**WHAT THE TASK ASKS:** Using the records provided below, locate and copy each line that contains the word "device".

Pixel coordinate grounding data:

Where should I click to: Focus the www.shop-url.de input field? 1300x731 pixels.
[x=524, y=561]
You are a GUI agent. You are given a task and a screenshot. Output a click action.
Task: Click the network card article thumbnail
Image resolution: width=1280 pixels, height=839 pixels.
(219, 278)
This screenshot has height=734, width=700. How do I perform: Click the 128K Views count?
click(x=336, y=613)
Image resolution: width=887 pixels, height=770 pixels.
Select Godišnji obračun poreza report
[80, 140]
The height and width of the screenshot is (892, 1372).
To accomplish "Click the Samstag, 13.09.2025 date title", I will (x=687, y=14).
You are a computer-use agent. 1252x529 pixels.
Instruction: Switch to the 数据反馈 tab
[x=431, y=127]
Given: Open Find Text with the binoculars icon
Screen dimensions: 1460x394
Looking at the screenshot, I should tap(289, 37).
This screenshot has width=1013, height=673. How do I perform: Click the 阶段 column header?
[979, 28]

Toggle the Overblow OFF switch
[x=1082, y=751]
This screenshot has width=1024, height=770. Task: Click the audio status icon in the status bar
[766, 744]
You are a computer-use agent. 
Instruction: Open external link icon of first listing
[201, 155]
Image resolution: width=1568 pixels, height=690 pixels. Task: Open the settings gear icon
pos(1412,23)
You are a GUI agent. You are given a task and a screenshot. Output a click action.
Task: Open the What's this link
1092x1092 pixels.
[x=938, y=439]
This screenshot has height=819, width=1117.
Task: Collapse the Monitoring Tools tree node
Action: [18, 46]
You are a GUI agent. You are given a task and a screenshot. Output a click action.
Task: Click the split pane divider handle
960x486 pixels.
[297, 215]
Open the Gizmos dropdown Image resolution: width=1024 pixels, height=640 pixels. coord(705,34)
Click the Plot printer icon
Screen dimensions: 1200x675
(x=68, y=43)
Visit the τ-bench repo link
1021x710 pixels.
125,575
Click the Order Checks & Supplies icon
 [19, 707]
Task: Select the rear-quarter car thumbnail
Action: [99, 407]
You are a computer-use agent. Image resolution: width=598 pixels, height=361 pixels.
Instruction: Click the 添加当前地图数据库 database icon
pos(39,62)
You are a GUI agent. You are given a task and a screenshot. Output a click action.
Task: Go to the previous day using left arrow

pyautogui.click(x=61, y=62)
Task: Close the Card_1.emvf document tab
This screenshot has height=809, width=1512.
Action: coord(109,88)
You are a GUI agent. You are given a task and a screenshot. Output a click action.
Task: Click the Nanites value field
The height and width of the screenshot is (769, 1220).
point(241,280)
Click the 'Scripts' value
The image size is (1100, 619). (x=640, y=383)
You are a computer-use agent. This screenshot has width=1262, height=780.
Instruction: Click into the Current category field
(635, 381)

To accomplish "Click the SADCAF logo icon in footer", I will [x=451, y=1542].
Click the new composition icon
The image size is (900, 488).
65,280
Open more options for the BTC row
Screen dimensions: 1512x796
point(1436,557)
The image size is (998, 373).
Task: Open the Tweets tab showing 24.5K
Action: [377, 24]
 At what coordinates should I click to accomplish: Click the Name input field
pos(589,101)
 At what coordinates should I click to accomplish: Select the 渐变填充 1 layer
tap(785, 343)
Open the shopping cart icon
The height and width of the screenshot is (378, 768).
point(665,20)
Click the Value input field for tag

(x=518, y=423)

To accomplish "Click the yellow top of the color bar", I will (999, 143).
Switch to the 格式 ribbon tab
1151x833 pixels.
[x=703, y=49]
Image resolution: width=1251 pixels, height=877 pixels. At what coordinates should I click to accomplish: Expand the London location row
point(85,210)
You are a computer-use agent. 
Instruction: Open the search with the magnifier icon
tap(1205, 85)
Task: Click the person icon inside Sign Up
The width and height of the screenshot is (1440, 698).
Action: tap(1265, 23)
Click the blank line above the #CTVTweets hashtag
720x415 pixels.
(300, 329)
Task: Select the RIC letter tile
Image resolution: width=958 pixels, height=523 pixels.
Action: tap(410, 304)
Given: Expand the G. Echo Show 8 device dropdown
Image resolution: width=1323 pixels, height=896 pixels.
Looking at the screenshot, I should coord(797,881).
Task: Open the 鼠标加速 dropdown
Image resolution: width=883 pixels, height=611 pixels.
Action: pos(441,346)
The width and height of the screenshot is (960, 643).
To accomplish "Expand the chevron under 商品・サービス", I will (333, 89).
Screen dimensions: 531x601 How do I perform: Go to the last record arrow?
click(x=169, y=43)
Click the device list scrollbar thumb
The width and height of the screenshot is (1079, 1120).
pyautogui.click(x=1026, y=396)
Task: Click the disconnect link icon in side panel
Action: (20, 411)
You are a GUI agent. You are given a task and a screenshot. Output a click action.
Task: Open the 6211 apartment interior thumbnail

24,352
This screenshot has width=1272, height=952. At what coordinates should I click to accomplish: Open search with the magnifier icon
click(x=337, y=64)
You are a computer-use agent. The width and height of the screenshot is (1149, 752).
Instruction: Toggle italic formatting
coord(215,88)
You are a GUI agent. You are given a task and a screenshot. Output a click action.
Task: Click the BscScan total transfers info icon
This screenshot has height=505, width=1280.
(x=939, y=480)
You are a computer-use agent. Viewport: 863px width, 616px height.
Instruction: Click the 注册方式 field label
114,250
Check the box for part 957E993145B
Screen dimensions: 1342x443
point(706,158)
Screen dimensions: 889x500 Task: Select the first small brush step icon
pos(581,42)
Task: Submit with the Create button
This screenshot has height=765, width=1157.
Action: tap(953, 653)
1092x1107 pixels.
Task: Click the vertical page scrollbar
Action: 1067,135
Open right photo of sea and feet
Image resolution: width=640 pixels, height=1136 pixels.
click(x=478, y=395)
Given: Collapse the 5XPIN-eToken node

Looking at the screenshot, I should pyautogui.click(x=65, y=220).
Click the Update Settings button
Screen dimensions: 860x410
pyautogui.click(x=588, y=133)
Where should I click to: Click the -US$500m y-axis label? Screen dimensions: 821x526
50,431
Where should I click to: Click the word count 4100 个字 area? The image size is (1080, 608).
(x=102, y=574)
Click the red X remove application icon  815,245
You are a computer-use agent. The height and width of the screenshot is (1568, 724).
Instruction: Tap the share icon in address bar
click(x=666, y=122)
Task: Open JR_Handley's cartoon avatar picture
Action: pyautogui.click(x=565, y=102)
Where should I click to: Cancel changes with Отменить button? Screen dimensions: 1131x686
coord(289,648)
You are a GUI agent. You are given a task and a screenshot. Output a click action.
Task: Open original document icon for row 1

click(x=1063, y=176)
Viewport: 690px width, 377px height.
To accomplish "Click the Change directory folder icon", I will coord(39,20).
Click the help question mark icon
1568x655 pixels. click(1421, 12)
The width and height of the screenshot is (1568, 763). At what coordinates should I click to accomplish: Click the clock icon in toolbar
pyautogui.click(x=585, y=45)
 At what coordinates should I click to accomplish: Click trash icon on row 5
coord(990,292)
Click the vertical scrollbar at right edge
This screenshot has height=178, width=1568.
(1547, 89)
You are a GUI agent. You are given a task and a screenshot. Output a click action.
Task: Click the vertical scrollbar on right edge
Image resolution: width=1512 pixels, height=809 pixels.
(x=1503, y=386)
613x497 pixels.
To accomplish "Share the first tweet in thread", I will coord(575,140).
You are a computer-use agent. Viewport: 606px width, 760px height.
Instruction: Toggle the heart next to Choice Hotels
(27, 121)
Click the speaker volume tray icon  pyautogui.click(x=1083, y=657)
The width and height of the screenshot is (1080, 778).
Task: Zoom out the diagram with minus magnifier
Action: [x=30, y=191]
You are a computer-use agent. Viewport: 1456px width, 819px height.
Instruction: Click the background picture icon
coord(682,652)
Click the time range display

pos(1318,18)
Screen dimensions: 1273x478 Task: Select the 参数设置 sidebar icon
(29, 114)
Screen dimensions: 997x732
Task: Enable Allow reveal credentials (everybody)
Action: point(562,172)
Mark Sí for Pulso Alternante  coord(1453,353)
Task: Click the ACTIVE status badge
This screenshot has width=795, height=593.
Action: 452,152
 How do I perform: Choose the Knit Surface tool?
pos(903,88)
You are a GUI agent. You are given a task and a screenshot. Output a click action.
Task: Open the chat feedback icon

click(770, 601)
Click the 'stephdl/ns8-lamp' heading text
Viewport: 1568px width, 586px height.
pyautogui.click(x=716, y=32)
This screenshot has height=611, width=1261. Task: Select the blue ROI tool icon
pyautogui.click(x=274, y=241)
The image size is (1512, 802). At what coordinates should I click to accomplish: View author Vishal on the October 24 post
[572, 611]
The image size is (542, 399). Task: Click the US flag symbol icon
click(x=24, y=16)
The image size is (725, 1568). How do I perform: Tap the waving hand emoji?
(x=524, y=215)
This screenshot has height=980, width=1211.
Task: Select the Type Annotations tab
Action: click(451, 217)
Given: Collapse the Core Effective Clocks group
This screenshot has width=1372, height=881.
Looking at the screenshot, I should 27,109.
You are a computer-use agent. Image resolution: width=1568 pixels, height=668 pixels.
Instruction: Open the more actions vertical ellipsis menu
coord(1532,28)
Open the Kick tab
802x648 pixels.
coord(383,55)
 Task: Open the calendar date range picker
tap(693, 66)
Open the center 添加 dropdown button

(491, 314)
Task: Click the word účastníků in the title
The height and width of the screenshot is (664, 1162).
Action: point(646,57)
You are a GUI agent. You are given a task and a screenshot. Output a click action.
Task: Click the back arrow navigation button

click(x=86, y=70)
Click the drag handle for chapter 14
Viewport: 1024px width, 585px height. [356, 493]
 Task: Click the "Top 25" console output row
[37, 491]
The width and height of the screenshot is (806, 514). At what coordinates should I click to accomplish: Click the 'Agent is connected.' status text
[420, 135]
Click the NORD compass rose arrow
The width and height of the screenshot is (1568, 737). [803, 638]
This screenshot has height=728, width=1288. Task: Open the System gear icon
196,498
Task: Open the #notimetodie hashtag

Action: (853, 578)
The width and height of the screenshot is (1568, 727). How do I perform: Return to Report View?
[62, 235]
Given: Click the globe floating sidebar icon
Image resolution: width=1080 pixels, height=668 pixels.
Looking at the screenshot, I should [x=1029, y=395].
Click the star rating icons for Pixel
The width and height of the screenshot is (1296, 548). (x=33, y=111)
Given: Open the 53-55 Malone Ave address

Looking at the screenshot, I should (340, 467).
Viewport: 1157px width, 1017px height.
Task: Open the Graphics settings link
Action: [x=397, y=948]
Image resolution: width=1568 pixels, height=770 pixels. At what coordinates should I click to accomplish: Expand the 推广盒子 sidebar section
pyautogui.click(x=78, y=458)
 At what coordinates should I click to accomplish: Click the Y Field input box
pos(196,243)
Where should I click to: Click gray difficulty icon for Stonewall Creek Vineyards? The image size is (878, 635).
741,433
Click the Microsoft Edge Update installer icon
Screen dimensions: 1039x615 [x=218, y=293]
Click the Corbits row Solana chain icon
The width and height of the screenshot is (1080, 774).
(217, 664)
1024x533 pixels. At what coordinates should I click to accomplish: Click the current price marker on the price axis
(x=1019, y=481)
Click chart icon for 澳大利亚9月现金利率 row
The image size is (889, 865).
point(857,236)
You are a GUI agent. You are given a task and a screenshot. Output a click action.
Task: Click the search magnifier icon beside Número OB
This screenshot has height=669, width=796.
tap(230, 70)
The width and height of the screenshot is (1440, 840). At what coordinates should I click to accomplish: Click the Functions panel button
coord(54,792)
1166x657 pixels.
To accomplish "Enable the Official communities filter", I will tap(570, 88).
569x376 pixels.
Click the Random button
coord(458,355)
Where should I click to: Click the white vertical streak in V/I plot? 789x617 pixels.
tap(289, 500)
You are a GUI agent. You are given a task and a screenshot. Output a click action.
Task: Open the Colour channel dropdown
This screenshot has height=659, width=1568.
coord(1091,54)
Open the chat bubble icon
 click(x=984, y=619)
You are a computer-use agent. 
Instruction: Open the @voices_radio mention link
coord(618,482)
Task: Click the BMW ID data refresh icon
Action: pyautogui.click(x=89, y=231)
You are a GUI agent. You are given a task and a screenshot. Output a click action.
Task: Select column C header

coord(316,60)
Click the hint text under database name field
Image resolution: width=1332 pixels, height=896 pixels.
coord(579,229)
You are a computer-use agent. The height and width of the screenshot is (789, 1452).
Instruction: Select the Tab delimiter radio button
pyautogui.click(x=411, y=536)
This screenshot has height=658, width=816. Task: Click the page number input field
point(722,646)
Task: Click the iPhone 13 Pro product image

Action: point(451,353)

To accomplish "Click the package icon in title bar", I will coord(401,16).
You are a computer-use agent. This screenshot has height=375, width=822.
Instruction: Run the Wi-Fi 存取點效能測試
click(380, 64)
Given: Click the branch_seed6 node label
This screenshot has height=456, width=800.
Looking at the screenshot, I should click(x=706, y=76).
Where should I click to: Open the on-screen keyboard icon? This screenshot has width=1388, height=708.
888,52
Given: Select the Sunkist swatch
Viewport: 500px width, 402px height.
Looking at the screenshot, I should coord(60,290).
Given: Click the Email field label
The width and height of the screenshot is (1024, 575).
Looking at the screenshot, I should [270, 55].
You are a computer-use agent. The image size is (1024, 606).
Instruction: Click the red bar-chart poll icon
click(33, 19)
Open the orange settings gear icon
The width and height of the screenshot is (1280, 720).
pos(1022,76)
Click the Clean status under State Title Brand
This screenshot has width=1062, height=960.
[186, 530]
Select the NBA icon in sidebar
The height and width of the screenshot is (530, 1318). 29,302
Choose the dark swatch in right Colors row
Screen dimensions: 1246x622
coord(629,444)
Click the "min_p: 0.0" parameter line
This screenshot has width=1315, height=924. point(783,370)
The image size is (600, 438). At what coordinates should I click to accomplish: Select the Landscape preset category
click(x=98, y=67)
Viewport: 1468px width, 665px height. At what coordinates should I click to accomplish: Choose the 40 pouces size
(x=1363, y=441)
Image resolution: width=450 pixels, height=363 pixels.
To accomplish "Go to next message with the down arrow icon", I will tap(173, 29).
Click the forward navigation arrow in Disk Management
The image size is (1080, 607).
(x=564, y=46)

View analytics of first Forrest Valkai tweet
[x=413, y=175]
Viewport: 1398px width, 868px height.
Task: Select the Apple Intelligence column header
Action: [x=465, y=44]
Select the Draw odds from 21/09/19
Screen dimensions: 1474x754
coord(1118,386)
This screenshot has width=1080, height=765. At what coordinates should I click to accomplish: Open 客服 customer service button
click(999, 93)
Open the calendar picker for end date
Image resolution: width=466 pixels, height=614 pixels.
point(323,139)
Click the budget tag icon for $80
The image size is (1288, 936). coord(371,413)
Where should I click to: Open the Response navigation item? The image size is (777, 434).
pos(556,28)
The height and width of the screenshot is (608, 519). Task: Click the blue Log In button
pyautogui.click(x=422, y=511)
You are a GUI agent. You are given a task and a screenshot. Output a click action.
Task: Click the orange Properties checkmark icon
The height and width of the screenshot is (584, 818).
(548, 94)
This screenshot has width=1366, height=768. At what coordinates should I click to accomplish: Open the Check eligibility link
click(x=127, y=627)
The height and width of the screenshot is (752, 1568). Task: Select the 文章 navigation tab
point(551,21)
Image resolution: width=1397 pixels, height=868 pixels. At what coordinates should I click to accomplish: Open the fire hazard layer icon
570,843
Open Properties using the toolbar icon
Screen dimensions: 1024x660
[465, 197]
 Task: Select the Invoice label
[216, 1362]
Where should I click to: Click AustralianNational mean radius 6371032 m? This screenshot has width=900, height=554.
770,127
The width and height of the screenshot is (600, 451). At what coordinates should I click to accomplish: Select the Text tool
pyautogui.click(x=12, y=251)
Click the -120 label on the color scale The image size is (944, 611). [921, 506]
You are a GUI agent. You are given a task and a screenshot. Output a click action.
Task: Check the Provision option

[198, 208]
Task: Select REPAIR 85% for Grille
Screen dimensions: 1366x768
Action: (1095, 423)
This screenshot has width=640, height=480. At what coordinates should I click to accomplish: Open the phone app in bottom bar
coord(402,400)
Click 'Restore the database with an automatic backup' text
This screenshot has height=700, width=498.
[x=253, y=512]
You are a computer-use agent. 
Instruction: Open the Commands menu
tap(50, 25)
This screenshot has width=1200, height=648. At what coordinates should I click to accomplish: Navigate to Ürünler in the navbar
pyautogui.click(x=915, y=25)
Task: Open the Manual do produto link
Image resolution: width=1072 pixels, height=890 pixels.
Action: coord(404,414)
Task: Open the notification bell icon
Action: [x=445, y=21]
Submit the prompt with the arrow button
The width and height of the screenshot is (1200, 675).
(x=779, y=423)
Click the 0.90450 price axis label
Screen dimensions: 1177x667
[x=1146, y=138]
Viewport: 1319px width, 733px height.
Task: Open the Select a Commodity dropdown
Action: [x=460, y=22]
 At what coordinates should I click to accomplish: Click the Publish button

**EXERCISE OUTPUT:**
Given: Expand the G. Echo Show 8 device dropdown
Click the device list scrollbar thumb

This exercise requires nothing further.